Find every line below that contains the word "checkmark" and copy it out.

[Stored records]
******
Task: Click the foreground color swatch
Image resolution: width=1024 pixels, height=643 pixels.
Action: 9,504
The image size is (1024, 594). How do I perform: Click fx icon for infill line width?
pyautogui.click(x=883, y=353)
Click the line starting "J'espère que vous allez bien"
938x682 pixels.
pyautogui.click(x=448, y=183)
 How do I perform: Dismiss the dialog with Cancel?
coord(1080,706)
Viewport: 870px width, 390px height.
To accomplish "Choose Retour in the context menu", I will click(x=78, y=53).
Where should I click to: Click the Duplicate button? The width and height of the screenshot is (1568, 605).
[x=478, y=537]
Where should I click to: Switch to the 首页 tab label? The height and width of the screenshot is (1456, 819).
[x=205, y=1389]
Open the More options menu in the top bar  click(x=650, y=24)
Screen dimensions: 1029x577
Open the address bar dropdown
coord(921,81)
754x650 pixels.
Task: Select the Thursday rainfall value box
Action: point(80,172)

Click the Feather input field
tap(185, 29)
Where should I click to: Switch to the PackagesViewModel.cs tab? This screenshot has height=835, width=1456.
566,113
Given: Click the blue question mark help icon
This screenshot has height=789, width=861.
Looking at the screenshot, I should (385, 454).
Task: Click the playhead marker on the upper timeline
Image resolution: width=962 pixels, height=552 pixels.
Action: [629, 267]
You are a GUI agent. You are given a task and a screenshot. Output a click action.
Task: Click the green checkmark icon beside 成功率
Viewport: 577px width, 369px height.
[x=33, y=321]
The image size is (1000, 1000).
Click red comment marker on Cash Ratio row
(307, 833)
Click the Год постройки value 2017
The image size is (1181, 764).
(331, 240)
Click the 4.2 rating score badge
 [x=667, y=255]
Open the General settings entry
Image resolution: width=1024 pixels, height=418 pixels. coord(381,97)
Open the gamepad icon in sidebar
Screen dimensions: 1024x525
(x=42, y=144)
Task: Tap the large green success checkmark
******
Result for this exercise
Task: Click the green checkmark icon beside 成功率
Task: Tap the large green success checkmark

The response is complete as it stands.